• [The problem] Please render the stretch of the records from the line containing "at (250, 380)." through the line containing "(606, 623)." as a Markdown table with the columns No. and Entry, numbering each row and skipping blank lines.

Stored data
====================
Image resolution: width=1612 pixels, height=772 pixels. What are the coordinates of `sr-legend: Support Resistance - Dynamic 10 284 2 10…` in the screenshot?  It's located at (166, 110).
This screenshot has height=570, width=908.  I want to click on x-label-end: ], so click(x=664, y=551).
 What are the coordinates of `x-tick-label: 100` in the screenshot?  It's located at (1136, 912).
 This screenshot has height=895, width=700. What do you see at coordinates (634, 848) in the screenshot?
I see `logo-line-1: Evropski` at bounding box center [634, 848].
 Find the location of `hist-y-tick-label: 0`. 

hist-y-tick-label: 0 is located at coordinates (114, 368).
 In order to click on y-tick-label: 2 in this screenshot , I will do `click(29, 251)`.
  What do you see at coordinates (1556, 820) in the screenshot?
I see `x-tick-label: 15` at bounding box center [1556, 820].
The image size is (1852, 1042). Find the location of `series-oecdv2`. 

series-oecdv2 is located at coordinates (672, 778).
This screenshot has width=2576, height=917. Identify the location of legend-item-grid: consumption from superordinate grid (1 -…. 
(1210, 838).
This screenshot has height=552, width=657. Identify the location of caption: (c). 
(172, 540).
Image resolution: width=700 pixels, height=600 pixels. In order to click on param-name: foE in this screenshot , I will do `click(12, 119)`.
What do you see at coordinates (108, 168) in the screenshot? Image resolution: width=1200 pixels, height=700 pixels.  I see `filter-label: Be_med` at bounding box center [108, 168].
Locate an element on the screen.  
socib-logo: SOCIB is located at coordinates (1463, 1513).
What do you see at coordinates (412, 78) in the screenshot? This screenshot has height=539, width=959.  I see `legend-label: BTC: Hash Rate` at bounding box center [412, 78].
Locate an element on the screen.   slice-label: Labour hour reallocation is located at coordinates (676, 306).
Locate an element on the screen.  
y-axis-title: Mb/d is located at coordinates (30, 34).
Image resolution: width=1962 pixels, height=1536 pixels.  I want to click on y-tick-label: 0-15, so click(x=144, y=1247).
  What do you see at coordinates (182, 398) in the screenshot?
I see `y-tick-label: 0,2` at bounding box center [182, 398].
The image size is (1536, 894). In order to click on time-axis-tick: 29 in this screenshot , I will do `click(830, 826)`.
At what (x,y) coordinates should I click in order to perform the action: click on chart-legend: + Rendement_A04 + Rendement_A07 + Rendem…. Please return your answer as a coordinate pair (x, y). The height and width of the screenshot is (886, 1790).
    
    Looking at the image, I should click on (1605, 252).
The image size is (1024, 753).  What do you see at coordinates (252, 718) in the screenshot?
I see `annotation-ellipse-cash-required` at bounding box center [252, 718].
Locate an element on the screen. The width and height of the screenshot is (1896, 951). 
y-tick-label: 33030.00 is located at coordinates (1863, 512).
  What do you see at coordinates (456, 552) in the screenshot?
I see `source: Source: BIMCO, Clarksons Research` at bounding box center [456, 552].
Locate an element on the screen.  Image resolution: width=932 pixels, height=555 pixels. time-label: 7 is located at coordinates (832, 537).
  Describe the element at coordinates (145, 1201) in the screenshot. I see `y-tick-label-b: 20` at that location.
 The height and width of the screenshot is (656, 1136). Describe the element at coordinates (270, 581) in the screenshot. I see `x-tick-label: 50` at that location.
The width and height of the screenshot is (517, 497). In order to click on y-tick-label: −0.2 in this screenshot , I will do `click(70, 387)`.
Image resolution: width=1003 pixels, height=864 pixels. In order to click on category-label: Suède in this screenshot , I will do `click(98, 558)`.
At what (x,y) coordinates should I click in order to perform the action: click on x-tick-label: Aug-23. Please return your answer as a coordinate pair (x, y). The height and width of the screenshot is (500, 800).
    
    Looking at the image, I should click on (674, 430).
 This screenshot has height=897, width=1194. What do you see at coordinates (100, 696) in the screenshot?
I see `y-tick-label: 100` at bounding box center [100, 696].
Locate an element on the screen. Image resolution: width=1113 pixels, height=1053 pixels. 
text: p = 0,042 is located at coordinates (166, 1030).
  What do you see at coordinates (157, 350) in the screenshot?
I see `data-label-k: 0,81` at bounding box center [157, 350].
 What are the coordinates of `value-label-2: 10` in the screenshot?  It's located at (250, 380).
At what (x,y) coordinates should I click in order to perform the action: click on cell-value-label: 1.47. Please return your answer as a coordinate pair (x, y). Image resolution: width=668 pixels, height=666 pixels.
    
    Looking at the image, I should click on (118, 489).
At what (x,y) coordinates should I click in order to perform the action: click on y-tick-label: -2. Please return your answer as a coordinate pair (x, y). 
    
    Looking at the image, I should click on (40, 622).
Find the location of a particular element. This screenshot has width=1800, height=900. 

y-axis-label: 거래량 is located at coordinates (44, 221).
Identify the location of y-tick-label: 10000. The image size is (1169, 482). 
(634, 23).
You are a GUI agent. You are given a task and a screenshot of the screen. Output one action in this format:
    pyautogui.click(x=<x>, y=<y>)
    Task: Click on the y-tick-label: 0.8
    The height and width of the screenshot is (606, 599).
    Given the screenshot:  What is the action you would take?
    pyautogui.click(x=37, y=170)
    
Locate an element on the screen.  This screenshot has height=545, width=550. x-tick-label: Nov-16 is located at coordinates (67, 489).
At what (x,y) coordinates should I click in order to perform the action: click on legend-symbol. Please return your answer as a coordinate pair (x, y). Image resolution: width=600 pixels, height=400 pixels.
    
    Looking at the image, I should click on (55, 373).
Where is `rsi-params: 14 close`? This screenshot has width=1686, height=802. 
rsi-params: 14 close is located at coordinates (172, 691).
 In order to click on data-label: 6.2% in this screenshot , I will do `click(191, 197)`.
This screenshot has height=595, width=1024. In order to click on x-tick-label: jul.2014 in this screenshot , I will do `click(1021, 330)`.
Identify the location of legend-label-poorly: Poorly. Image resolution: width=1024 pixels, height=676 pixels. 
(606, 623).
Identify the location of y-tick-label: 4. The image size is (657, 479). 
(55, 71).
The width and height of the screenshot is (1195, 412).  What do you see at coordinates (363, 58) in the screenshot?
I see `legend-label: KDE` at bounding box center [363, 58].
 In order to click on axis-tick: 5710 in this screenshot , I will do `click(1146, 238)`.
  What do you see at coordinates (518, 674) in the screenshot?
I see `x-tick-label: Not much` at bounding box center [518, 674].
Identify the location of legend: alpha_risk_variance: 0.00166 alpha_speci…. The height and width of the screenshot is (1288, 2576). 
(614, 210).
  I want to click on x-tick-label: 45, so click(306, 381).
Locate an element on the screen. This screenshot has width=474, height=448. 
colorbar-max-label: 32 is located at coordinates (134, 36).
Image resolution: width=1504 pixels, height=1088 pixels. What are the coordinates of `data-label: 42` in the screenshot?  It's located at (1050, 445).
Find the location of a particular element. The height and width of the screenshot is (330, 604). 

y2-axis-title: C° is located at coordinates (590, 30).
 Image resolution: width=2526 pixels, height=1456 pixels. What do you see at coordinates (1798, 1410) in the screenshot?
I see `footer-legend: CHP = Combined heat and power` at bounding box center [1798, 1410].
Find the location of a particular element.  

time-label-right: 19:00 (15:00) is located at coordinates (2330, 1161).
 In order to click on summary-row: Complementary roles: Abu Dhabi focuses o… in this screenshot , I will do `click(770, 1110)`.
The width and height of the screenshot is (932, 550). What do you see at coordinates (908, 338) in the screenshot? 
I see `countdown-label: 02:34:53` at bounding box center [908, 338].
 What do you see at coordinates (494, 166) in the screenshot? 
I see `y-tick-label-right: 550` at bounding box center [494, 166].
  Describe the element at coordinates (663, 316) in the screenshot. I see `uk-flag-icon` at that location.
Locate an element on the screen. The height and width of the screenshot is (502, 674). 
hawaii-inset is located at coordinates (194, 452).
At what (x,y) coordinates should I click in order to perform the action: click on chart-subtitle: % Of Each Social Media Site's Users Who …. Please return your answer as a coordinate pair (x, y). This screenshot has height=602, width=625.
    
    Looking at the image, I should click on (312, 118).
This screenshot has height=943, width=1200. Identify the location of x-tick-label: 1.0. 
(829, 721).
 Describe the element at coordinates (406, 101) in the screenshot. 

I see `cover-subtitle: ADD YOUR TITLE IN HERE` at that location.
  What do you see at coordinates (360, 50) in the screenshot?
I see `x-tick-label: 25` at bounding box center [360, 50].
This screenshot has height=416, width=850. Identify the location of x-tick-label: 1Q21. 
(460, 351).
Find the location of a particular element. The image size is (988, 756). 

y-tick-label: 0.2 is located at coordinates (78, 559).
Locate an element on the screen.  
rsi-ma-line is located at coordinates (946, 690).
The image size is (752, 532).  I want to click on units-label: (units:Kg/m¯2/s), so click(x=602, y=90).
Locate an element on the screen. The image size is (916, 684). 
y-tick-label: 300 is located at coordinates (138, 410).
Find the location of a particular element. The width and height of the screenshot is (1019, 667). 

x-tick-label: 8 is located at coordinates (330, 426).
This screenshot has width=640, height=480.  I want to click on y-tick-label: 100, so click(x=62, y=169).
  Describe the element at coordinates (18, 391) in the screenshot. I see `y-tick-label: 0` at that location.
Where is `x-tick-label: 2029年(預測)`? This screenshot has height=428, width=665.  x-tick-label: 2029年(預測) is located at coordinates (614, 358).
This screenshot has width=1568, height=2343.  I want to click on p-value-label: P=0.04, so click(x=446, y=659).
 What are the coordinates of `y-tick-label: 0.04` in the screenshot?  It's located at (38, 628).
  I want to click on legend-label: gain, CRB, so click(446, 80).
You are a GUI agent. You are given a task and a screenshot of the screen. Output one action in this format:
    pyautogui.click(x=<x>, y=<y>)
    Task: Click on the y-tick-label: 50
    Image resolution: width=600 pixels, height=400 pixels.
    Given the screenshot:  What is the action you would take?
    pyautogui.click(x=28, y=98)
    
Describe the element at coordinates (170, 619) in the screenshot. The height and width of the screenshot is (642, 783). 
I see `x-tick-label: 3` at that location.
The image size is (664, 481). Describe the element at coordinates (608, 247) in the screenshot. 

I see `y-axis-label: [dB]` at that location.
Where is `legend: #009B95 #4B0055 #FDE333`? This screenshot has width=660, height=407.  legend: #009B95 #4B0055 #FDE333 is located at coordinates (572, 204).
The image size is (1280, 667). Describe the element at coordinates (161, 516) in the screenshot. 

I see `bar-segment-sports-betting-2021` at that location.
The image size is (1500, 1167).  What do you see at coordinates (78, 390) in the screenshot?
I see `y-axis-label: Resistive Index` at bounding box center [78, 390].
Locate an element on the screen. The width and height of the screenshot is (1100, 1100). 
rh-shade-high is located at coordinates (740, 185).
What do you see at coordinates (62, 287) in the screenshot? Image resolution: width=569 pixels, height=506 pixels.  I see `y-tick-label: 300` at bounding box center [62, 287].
====================
• [Your solution]
| No. | Entry |
|---|---|
| 1 |  What are the coordinates of `value-label-2: 10` in the screenshot?  It's located at (250, 380). |
| 2 | At what (x,y) coordinates should I click in order to perform the action: click on cell-value-label: 1.47. Please return your answer as a coordinate pair (x, y). Image resolution: width=668 pixels, height=666 pixels. |
| 3 |     Looking at the image, I should click on (118, 489). |
| 4 | At what (x,y) coordinates should I click in order to perform the action: click on y-tick-label: -2. Please return your answer as a coordinate pair (x, y).  |
| 5 |     Looking at the image, I should click on (40, 622). |
| 6 | Find the location of a particular element. This screenshot has width=1800, height=900.  |
| 7 | y-axis-label: 거래량 is located at coordinates (44, 221). |
| 8 | Identify the location of y-tick-label: 10000. The image size is (1169, 482).  |
| 9 | (634, 23). |
| 10 | You are a GUI agent. You are given a task and a screenshot of the screen. Output one action in this format: |
| 11 |     pyautogui.click(x=<x>, y=<y>) |
| 12 |     Task: Click on the y-tick-label: 0.8 |
| 13 |     The height and width of the screenshot is (606, 599). |
| 14 |     Given the screenshot:  What is the action you would take? |
| 15 |     pyautogui.click(x=37, y=170) |
| 16 | Locate an element on the screen.  This screenshot has height=545, width=550. x-tick-label: Nov-16 is located at coordinates (67, 489). |
| 17 | At what (x,y) coordinates should I click in order to perform the action: click on legend-symbol. Please return your answer as a coordinate pair (x, y). Image resolution: width=600 pixels, height=400 pixels. |
| 18 |     Looking at the image, I should click on (55, 373). |
| 19 | Where is `rsi-params: 14 close`? This screenshot has width=1686, height=802.  |
| 20 | rsi-params: 14 close is located at coordinates (172, 691). |
| 21 |  In order to click on data-label: 6.2% in this screenshot , I will do `click(191, 197)`. |
| 22 | This screenshot has height=595, width=1024. In order to click on x-tick-label: jul.2014 in this screenshot , I will do `click(1021, 330)`. |
| 23 | Identify the location of legend-label-poorly: Poorly. Image resolution: width=1024 pixels, height=676 pixels.  |
| 24 | (606, 623). |